Having shown that the correlation between instrumental temperature records and the pollen reconstruction from Mauntschas is no better than that expected because of the autocorrelation and multiple testing, I wondered if the same could be true for the calcium/wind reconstruction.
Hernández-Almeida et al (2015) report that a weighted averaging transfer function using their 50-lake calibration set has a bootstrap R2 of 0.68 and a RMSEP of 0.143 (log10 units). This is reasonably good, but the distribution of sites along the gradient is very uneven which will bias the RMSEP.
I’m not totally convinced that the relationship between the estimated and observed calcium concentration in figure 4 of the paper is cross-validated, which then makes me wonder if the performance statistics are cross-validated or not. With the data this would be trivial to confirm. Without — doubts multiply.
The authors smooth the reconstruction from Lake Żabińskie with a three-year triangular filter and compare it to different combinations of months and allow for a lagged response using a procedure developed earlier which generated 144 climate time series.
I wanted to test if this multiple testing on autocorrelated data could generate the reported correlation of 0.5 between the reconstruction and May-October wind.
Even though the assemblage data are not yet available, I can test several ideas with just the wind data. The wind data come from the Twentieth Century Reanalysis Project. Other than reporting that the 1000 hPa level is used, no information is given about how the data were processed. I’ve assumed that the closest grid point to Lake Żabińskie has been used (22°E, 54°N) and downloaded the data and calculated the monthly means.
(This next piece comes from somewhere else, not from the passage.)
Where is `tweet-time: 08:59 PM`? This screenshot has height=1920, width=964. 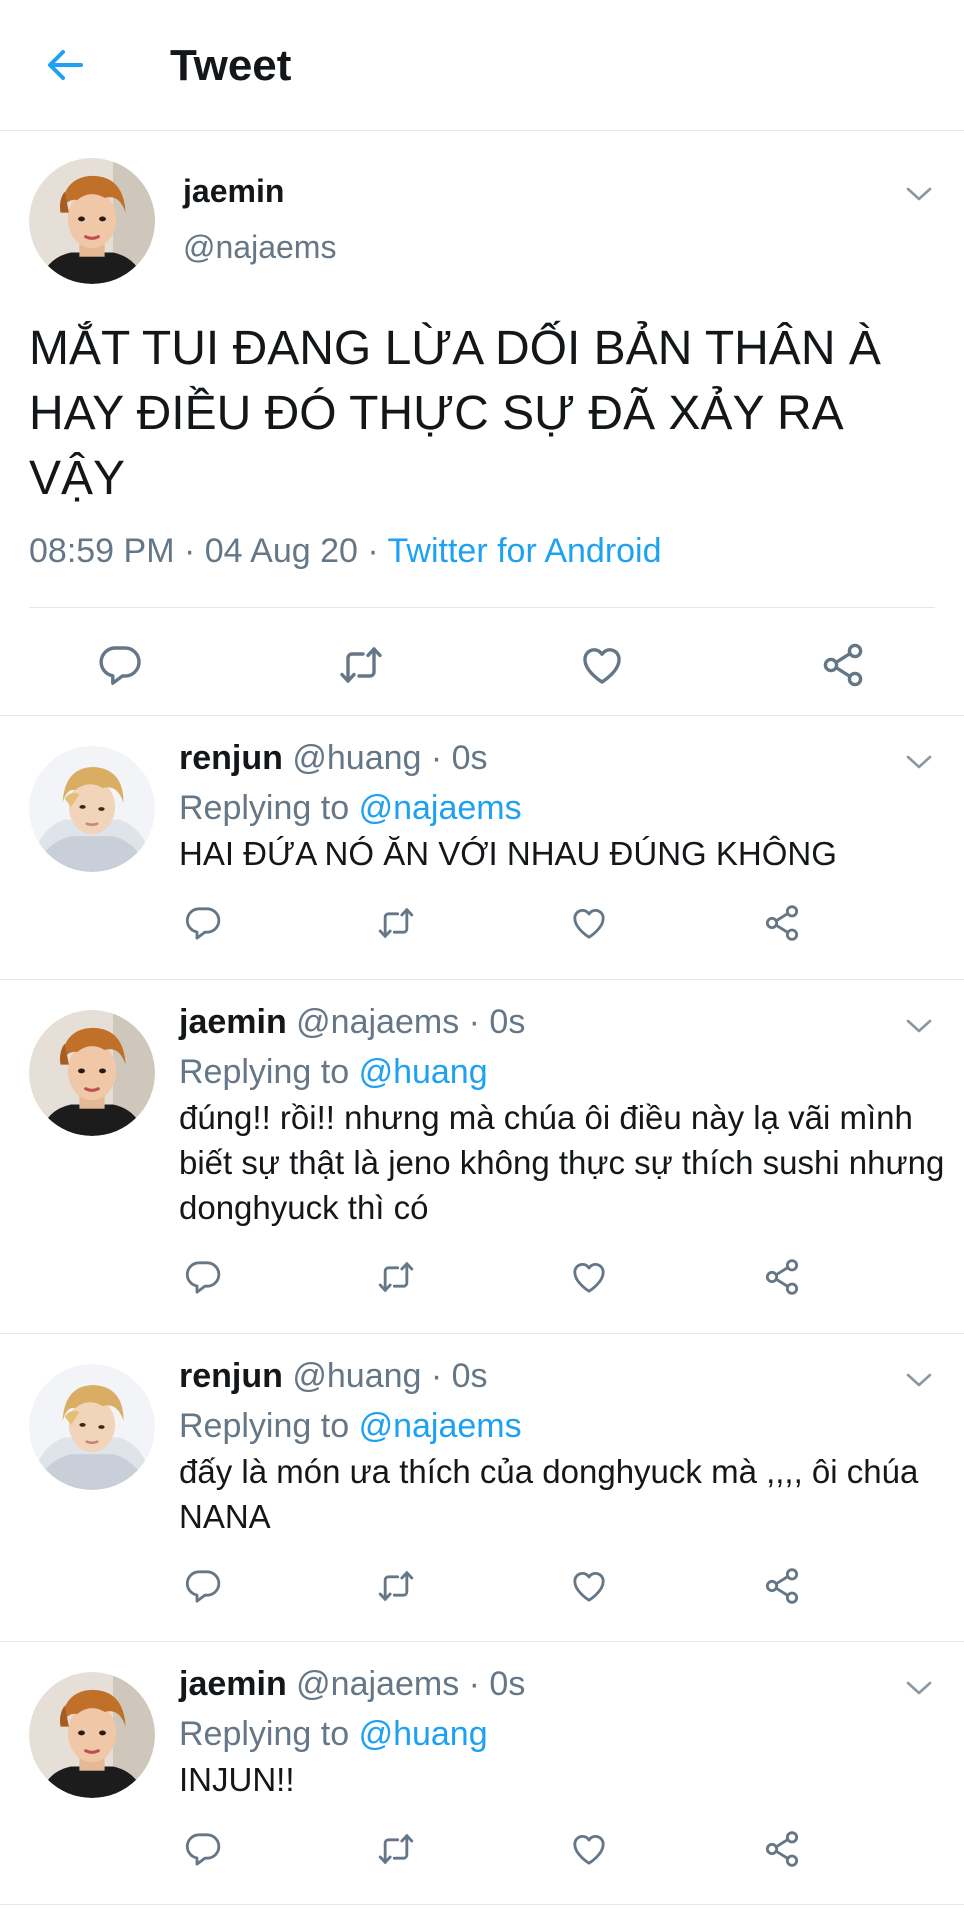 tweet-time: 08:59 PM is located at coordinates (102, 551). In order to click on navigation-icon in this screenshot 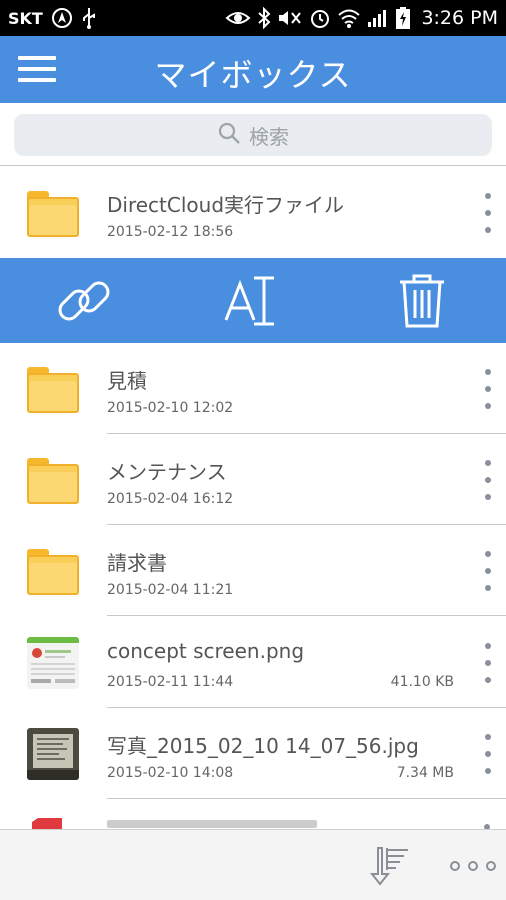, I will do `click(62, 18)`.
I had assumed that getting replicating the wind speed figure would be the easy part. Alas no. My wind speed data look nothing like the published curve. Then I realise that although the text discusses wind speed, it appears that the authors are actually using wind velocity, specifically the zonal (west-east) velocity. This would account for the otherwise impossible negative “speeds”. However, my mean velocity curve also looks nothing like the published curve, but at least it has a similar mean and variance.
Using mean velocity rather than mean speed then the paper presents some huge problems. A May-October mean velocity of 0 m/s could indicate flat calm conditions all summer or that easterly gales blew for half the summer and westerly gales blew for the remainder. The impact of these two scenarios on lake mixing are quite different.
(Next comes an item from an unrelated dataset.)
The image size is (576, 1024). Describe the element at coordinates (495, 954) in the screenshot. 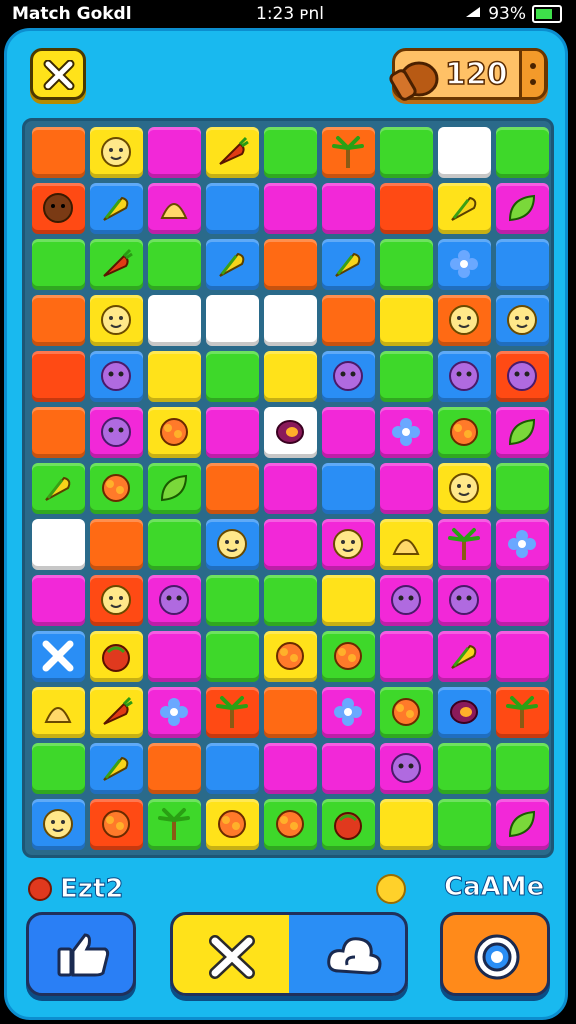

I see `settings-button` at that location.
Even if, as the paper suggests, westerly winds have much more impact on the lake than winds from other directions because of the catchment’s morphology, it is unphysical to expect mean wind velocity to be a useful predictor. As it stands, the result suggests that westerly winds mix the lake and easterly winds unmix it. Mean wind-speed, weighted by the lake’s exposure in the direction of the wind, would be a much more physically relevant predictor.
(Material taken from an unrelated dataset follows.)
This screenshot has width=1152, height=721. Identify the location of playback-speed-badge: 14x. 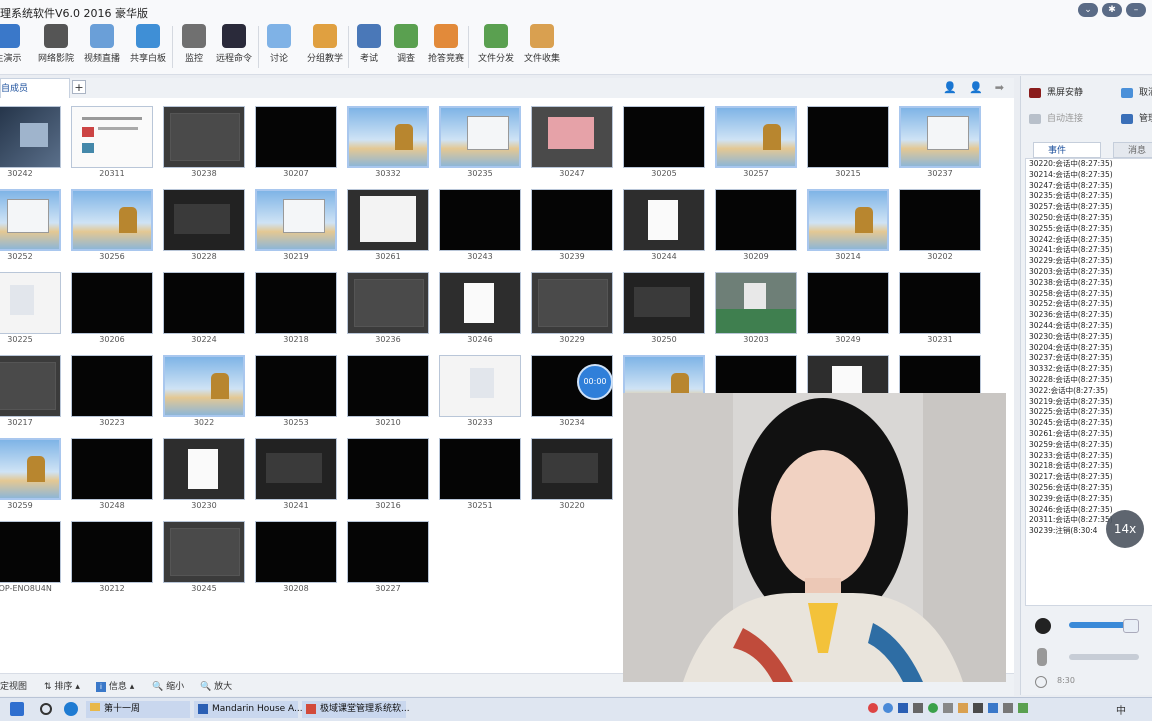
(1125, 529).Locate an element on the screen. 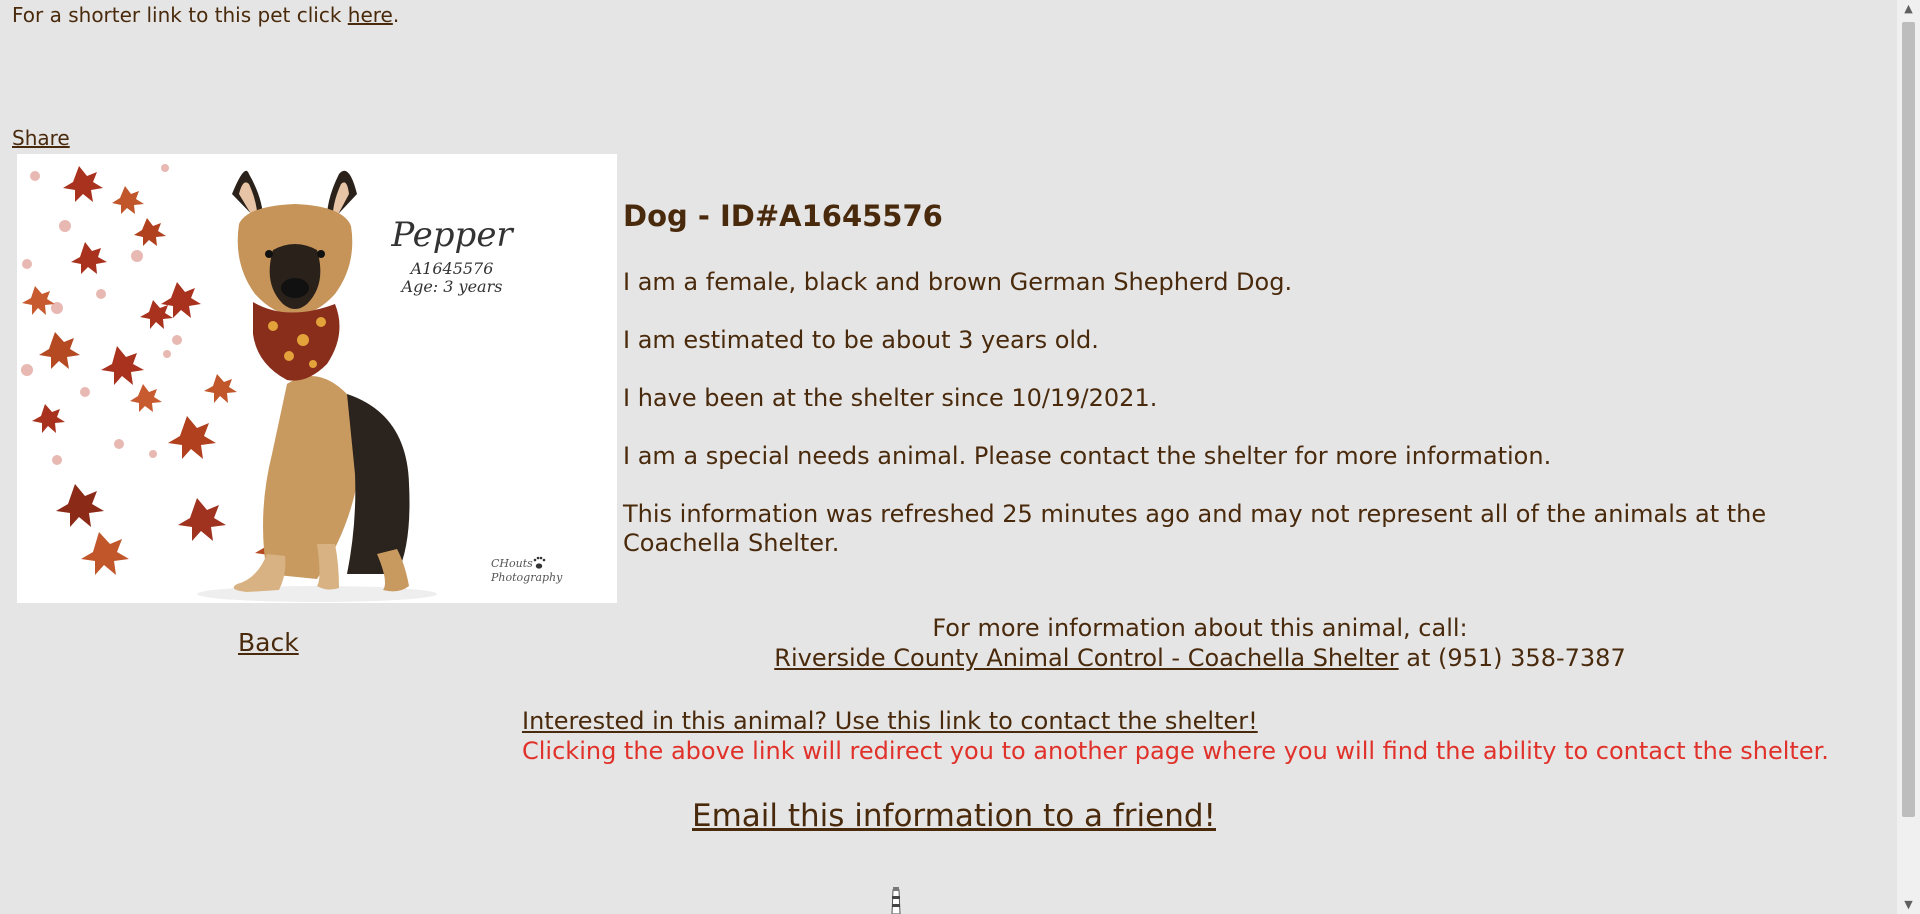 Image resolution: width=1920 pixels, height=914 pixels. phone-prefix: at is located at coordinates (1418, 658).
The paper appears to be a fishing trip, searching for the best of many predictors regardless of their physical plausibility. This is not a recipe for reproducible research. Had mean velocity from some combination of months not given a good performance, would the authors realised that mean velocity was a daft idea and repeated the analysis with wind speed? And if that too failed, would they have used mean squared wind speed, to better correspond with the wind’s mixing potential?